Chapter 0 — The Problem

You strap a webcam to a robot and tell it: "go pick up the red mug on the shelf." To do this, the robot needs three things simultaneously:

  1. Where am I? — Track its own position in 3D (odometry/SLAM).
  2. What's the 3D shape of this room? — Build a geometric map.
  3. Where is "the red mug"? — Ground free-form language onto 3D locations.

Existing systems force you to choose two out of three. Geometric SLAM (ORB-SLAM3) gives you 1 + 2 but knows nothing about "mugs." Open-vocabulary scene understanding (ConceptGraphs, HOV-SG) gives you 2 + 3 but requires pre-calibrated posed RGB-D — you need an expensive depth sensor, known camera parameters, and an offline processing pass. No system does all three online from a raw phone video.

The gap. No prior method simultaneously achieves: (a) online operation, (b) open-vocabulary semantic grounding, (c) robust odometry, (d) accurate mapping, (e) dynamic scene robustness, and (f) calibration-free operation. RADIO-ViPE is the first to unify all six.

But there's a deeper problem. Real environments move. People walk through your frame. Someone pushes a chair. A door swings open. Traditional SLAM treats every pixel as belonging to a rigid world — when that assumption breaks, the entire map corrupts. And it breaks constantly in any space with humans.

The simulation above shows why this matters. Static features (blue) give consistent reprojections across frames. Moving objects (orange) create impossible geometric constraints — the optimizer tries to explain their motion as camera motion, corrupting the entire trajectory. The system needs to know which points to trust.

What we need. A system that: (1) ingests raw monocular RGB — no depth sensor, no calibration, no pose initialization. (2) Builds a 3D map annotated with language-aligned features so you can query "red mug" at runtime. (3) Handles dynamic objects gracefully without manual class lists. (4) Runs online at 8-10 FPS.

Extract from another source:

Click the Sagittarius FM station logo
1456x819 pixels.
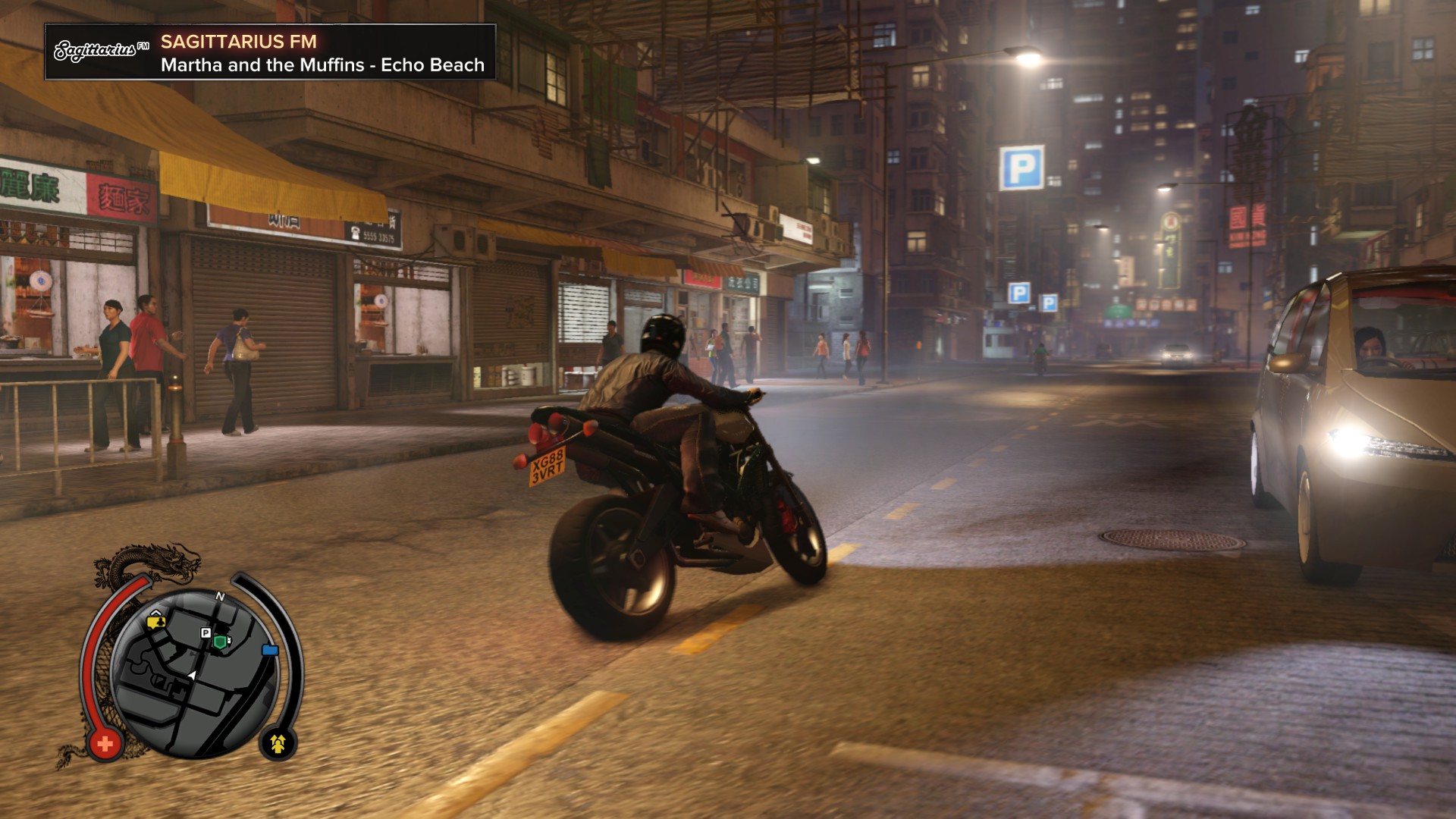tap(101, 51)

Why can't we just run an open-vocabulary model (like CLIP) on each frame independently and skip the SLAM entirely?

Chapter 1 — The Key Insight

RADIO-ViPE's breakthrough is a single architectural decision: don't just use semantics as a post-processing layer — inject them directly into the geometry optimization itself.

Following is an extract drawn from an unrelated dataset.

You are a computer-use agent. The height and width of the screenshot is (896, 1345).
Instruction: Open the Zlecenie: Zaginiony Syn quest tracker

Previous approaches have a two-stage pipeline: first do SLAM (geometry only), then paste semantic labels onto the resulting point cloud. This means semantics can't help geometry, and geometry can't help semantics. If the SLAM drifts, the semantic map drifts with it. If an object moves, the SLAM has no semantic signal to detect that motion.

Tight coupling. RADIO-ViPE fuses vision-language embeddings with geometric constraints inside the bundle adjustment itself — in the initialization (semantic flow), in the optimization (embedding similarity energy term), and in the factor graph connections (embedding-based co-visibility). Semantics and geometry co-optimize. This is the "tightly coupled" in the title.

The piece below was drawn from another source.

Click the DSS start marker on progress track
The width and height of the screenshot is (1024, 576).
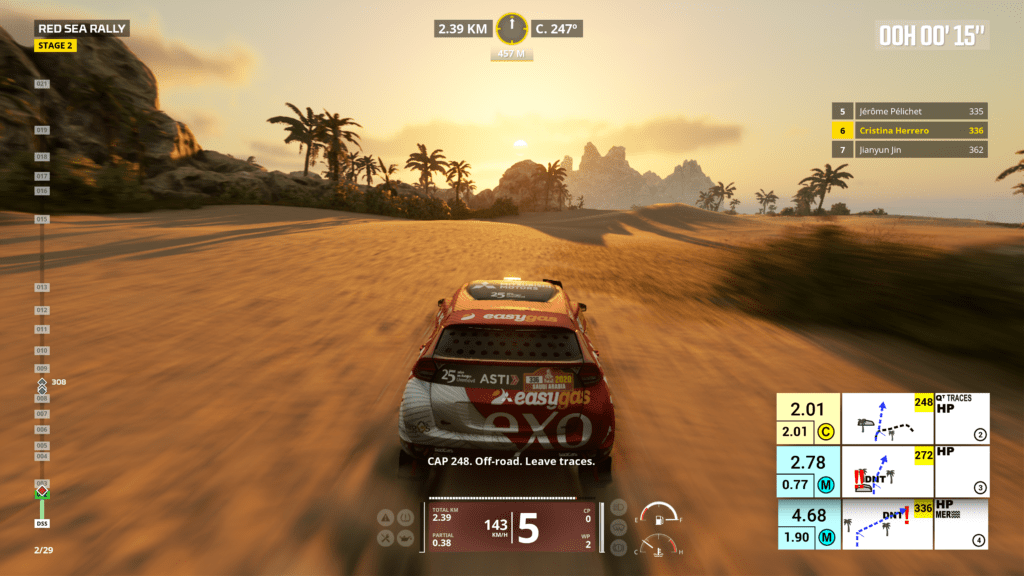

The second insight is about robustness. Instead of trying to detect and mask dynamic objects (which requires knowing what's dynamic a priori), RADIO-ViPE lets the optimization itself figure it out. A pixel that gives consistent semantic embeddings across multiple views over time is probably static. A pixel whose embeddings fluctuate wildly is probably moving. This temporal stability signal controls how much the optimizer trusts each pixel — via an adaptive Barron loss kernel that smoothly transitions from full trust (ℓ₂) to near-rejection (Cauchy).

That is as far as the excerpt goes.